SOURCE MATERIAL Block Start

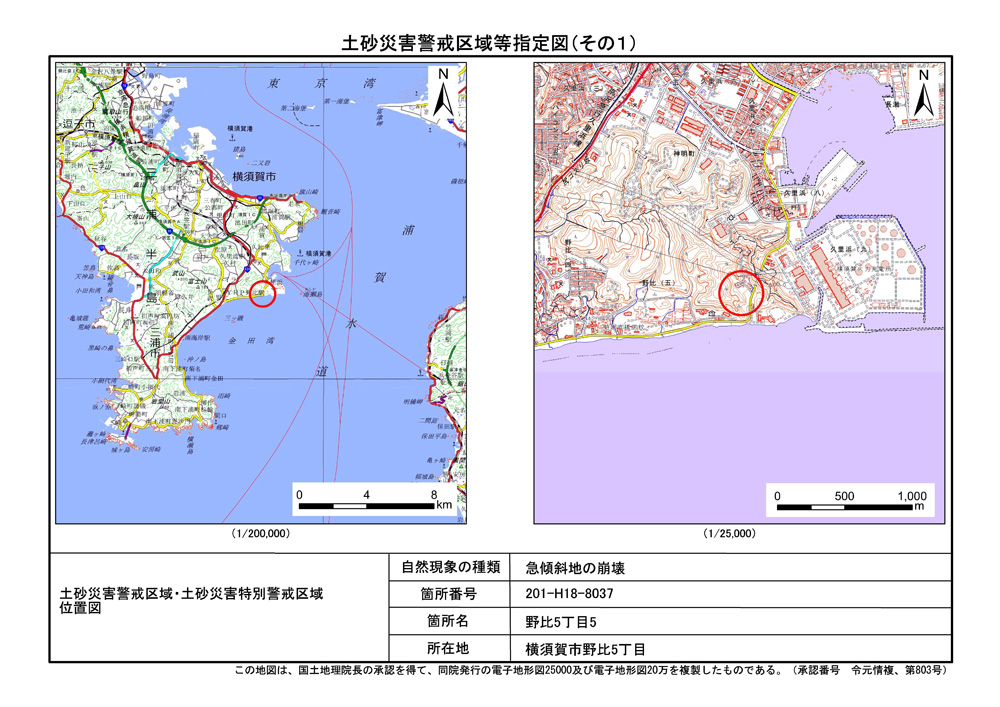The image size is (1000, 707).
Task: Click the red circle marker on the 1/200,000 map
Action: [x=262, y=293]
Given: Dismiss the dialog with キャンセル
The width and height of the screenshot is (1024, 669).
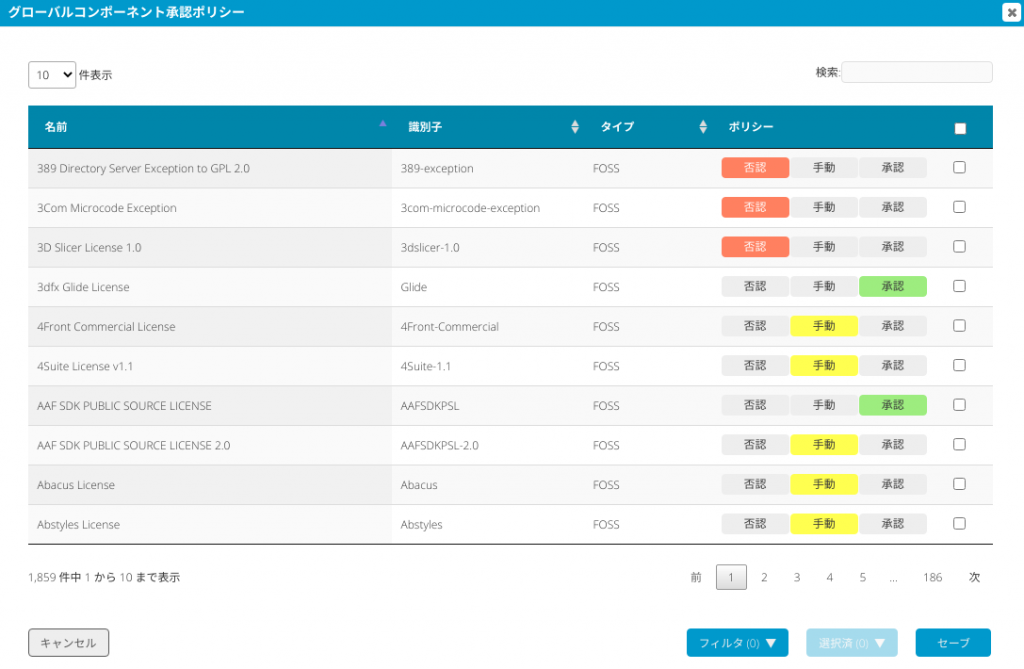Looking at the screenshot, I should pyautogui.click(x=68, y=642).
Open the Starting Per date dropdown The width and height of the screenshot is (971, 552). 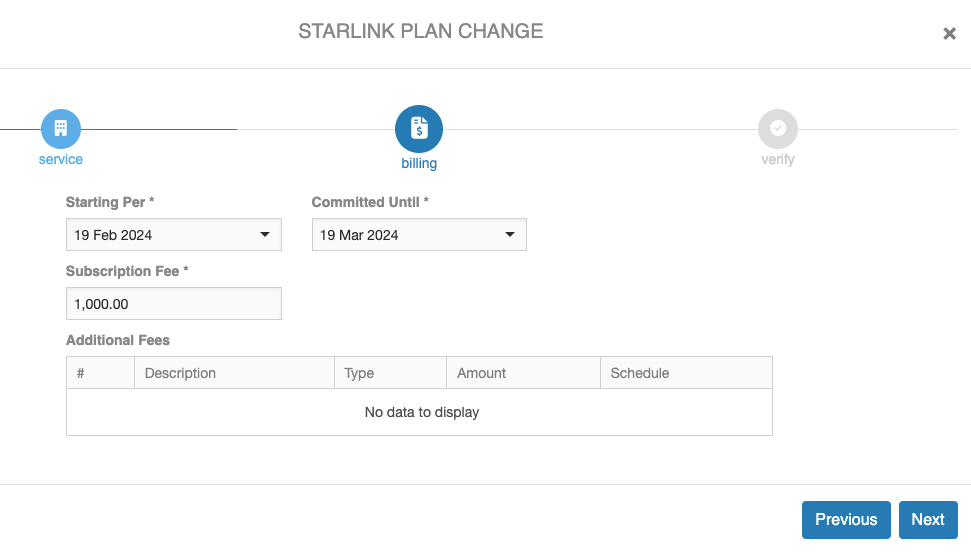pyautogui.click(x=173, y=235)
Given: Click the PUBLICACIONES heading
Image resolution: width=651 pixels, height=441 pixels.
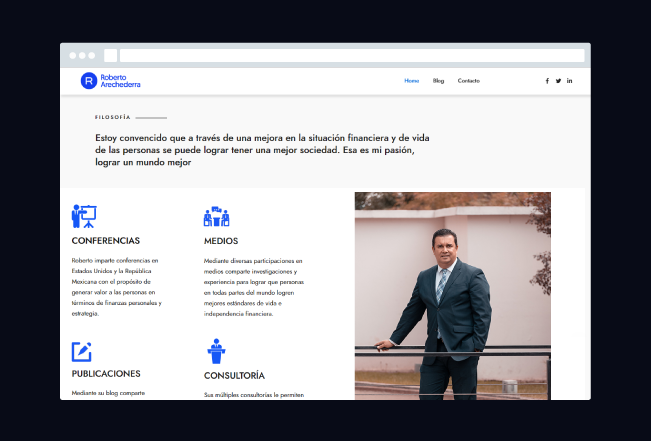Looking at the screenshot, I should pyautogui.click(x=106, y=374).
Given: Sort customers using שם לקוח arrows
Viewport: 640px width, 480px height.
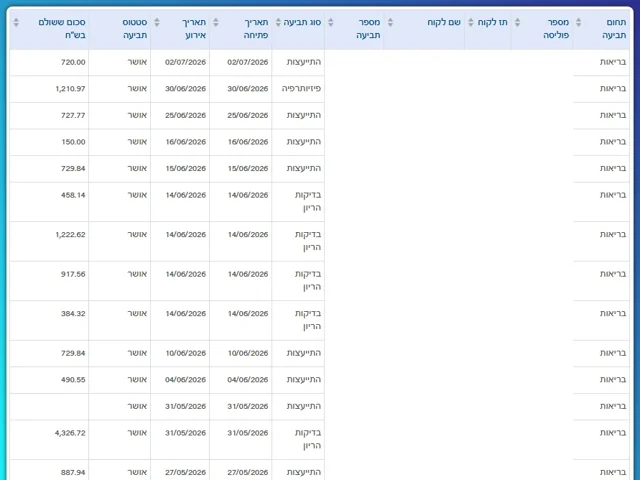Looking at the screenshot, I should [390, 22].
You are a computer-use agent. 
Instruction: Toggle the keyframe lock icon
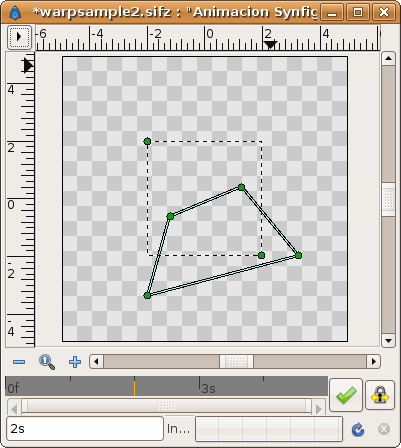click(380, 395)
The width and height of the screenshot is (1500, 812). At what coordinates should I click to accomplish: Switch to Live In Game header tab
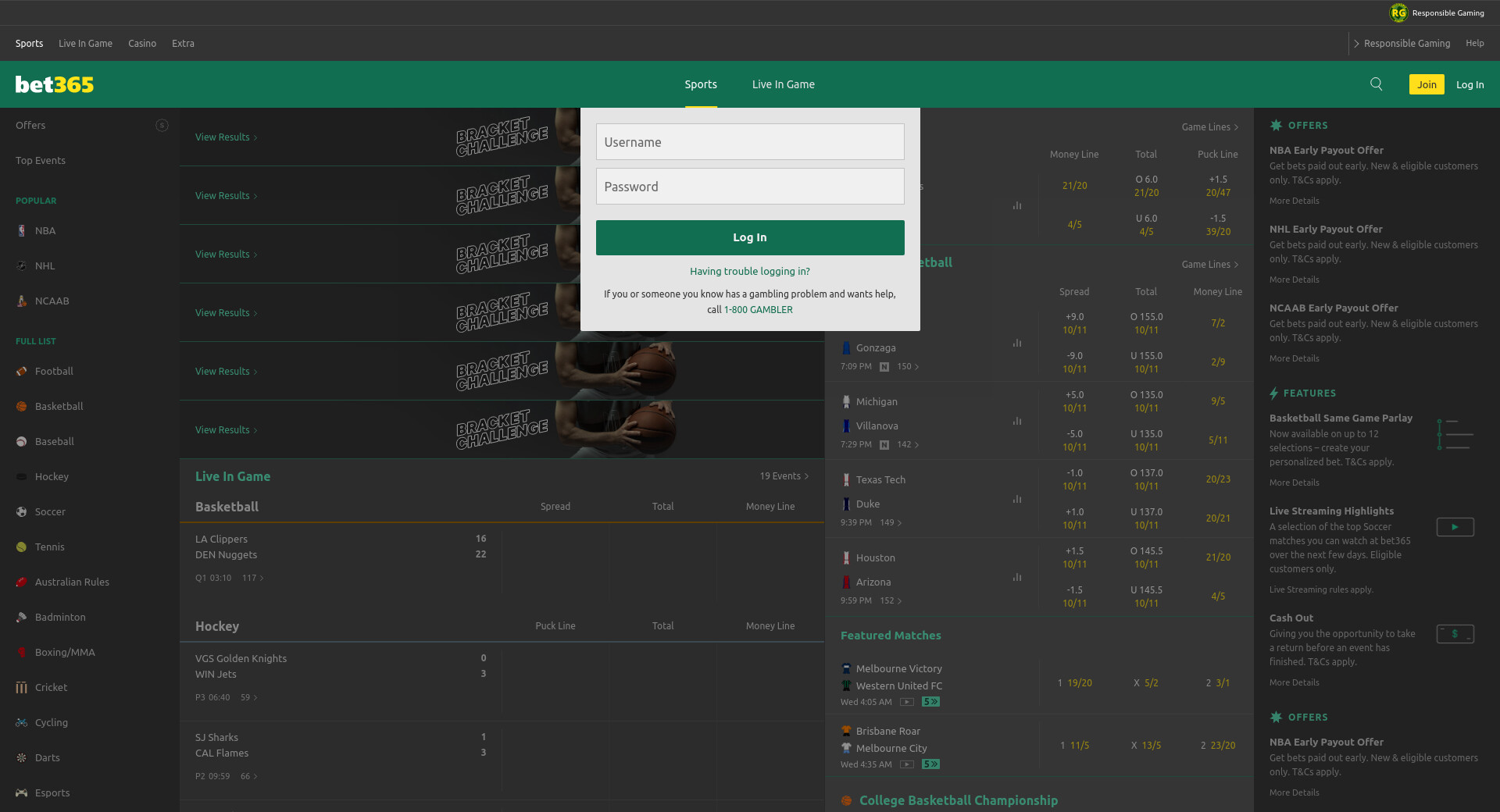[x=783, y=84]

SOURCE MATERIAL Block End

WHAT THE TASK REQUIRES:
An exact copy is needed of the lines running from the one with "Instruction: Toggle the keyframe lock icon" through the end of the data above, and of those lines only, without pictures.

SOLUTION TO THIS EXERCISE:
Instruction: Toggle the keyframe lock icon
click(380, 395)
The width and height of the screenshot is (1500, 812). At what coordinates should I click to accomplish: Switch to Live In Game header tab
[x=783, y=84]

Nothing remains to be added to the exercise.